Visitors to the Gore Nature Education Center will observe a rich variety of plants, animals, fungi and even microscopic organisms. Many species of trees, shrubs, wildflowers and ferns can be observed along the winding nature trails. Wildlife monitoring cameras on the property have recorded the travels of panthers, black bears, grey foxes, bobcats, coyotes, opossums, raccoons, white-tailed deer, screech owls, barred owls, turkeys, cardinals and woodpeckers. Many reptiles and amphibians also inhabit the diverse landscape. Among the living organisms are endangered plants and animals and some that are considered invasive and exotic. Cypress Cove Landkeepers continue to strive to preserve the natural diversity of the native landscape.
Examples of symbiotic relationships among many organisms can be observed in all areas surrounding the Center. From strangler figs (not really stranglers in most cases) to mutualistic lichens, the wonders of nature will enchant visitors of all ages. Pollinator habitats have been created to encourage a rich diversity of beneficial plant-insect interactions.
Underlying some of the property at the Gore Nature Education Center is Tamiami limestone, formed during the Pliocene, the epoch in the geologic timescale that extends from about 5.3 million to 2.5 million years before the present time. Visitors to the Gore Nature Education Center can see solution holes, caves and tunnels (carved from the limestone caprock by flowing water). Reptiles and mammals have been observed using the caves and tunnels as hiding places.
Many fossils are embedded in the limestone. Mollusks, corals and fish are among the organisms whose impressions can be found in the rocks in the area. They provide a record of the inhabitants of south Florida when much of the Florida peninsula was covered in sea water.
Woods and Wetlands
The Gore Nature Education Center is situated in the center of a pristine mixed hardwood/cypress swamp forest near the Big Cypress Critical Area of State Concern in southwestern Florida.

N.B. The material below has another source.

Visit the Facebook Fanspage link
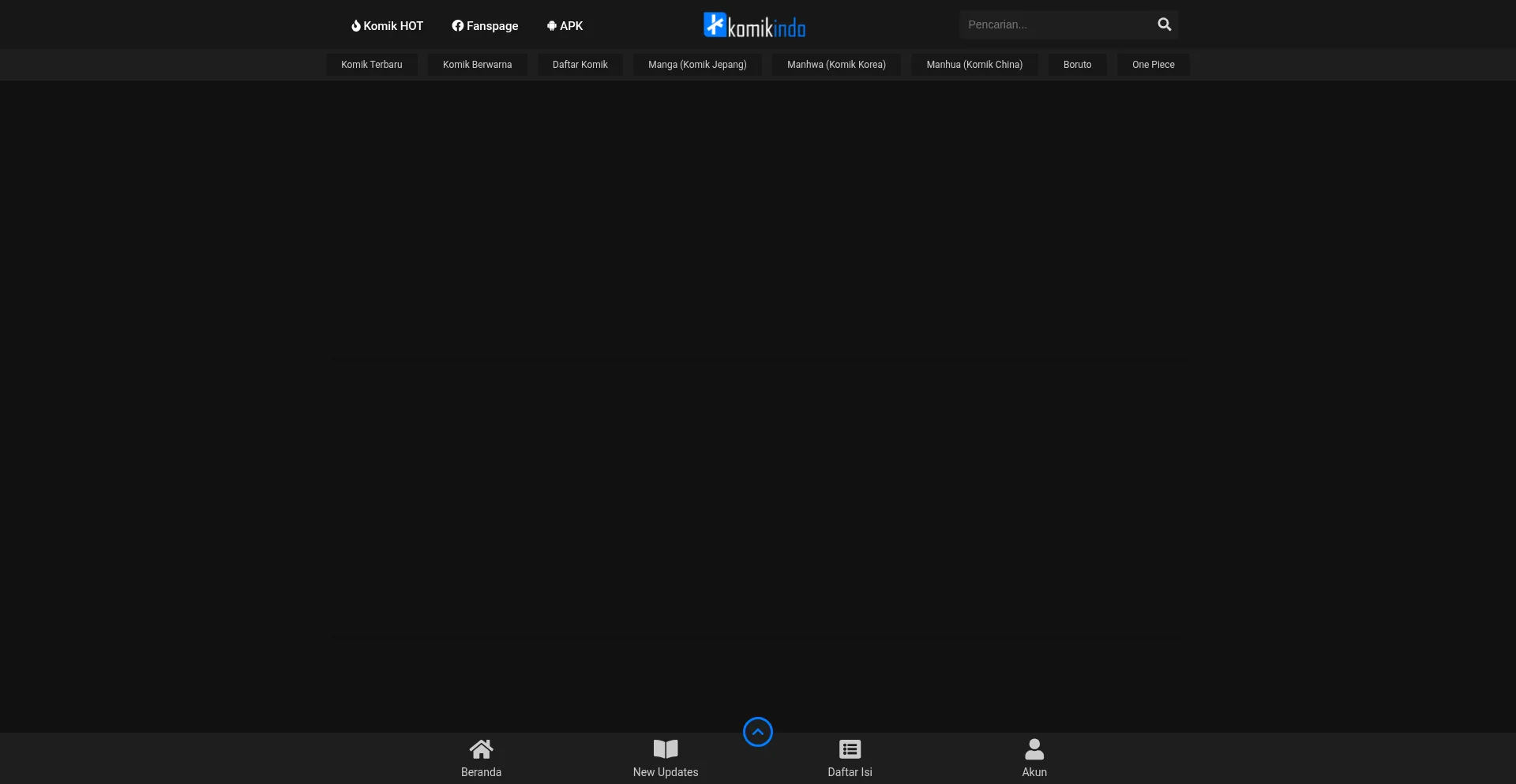Image resolution: width=1516 pixels, height=784 pixels. point(485,26)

It contains a subtropical hardwood hammock, a dense stand of broad-leafed trees. The wetland areas include a cypress slough and an ephemeral pond. Tree species found on the property include gumbo limbo, laurel oak, red maple, sweet gum, swamp bay, myrsine, dahoon holly, persimmon, cypress, pop ash and cabbage palm. This is one of the last remaining, relatively undisturbed strand systems west of the Fakahatchee Strand and north of Alligator Alley.

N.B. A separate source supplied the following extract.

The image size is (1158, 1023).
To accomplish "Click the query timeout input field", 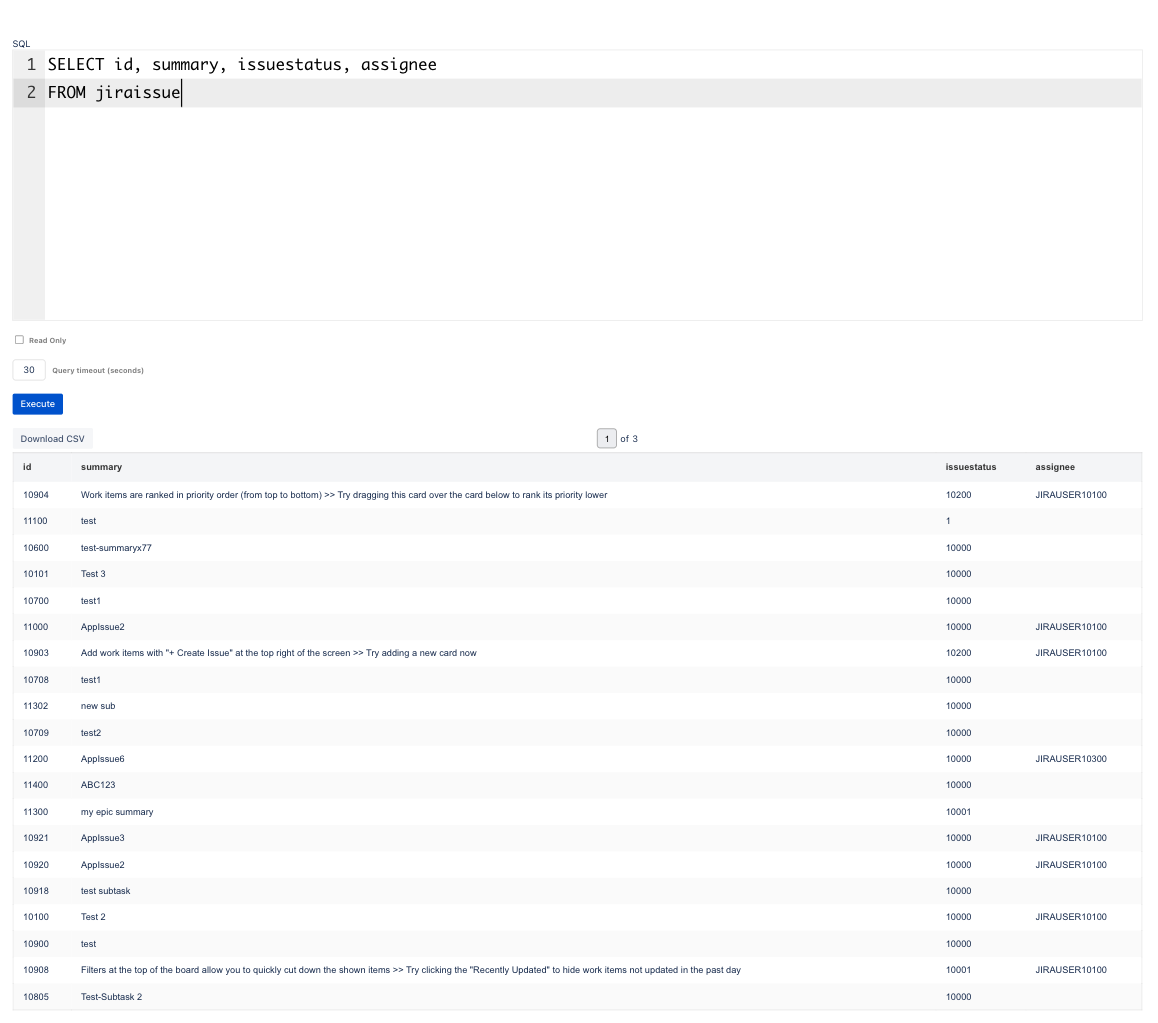I will click(29, 370).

The land around the Center is considered a density reduction groundwater area that recharges surficial aquifers and is important for the county well field. Saving land in this area is of high importance for water conservation and quality.

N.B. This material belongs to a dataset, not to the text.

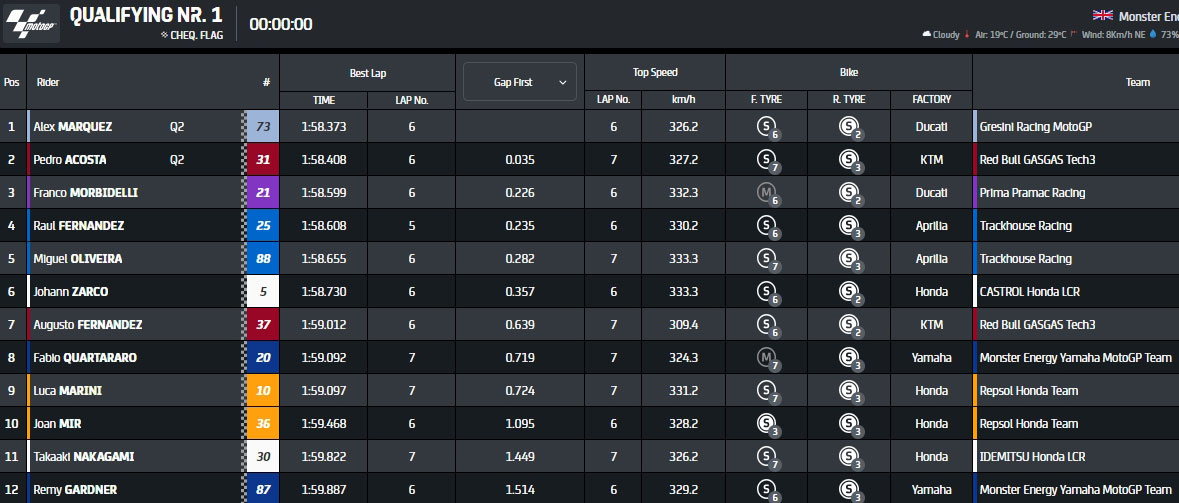
Task: Click the British flag icon
Action: point(1103,15)
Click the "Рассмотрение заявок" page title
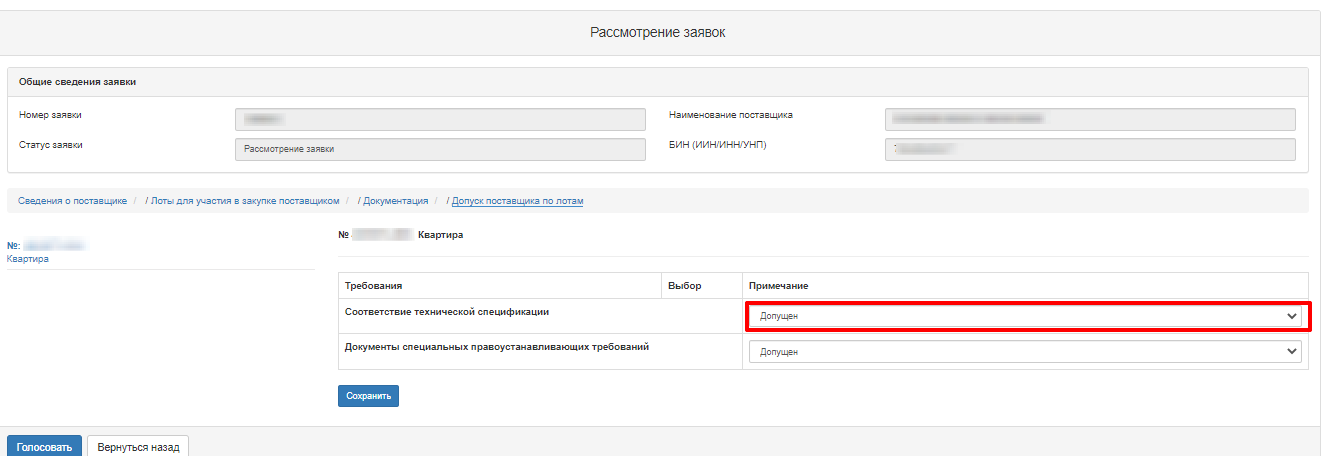Image resolution: width=1324 pixels, height=456 pixels. pyautogui.click(x=657, y=33)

Zoogeographically, Dr. Gore saw the property serving as a critical ecological corridor, a forever-wild, unaltered steppingstone for animal and plant life between Corkscrew Sanctuary to the north, the Fakahatchee Strand to the southeast, Picayune Strand State Forest to the south and the Florida Panther National Wildlife Refuge on the east. Today, as under Dr. Gore’s stewardship, all native species of plant and animal life within the GNEC’s boundaries are protected.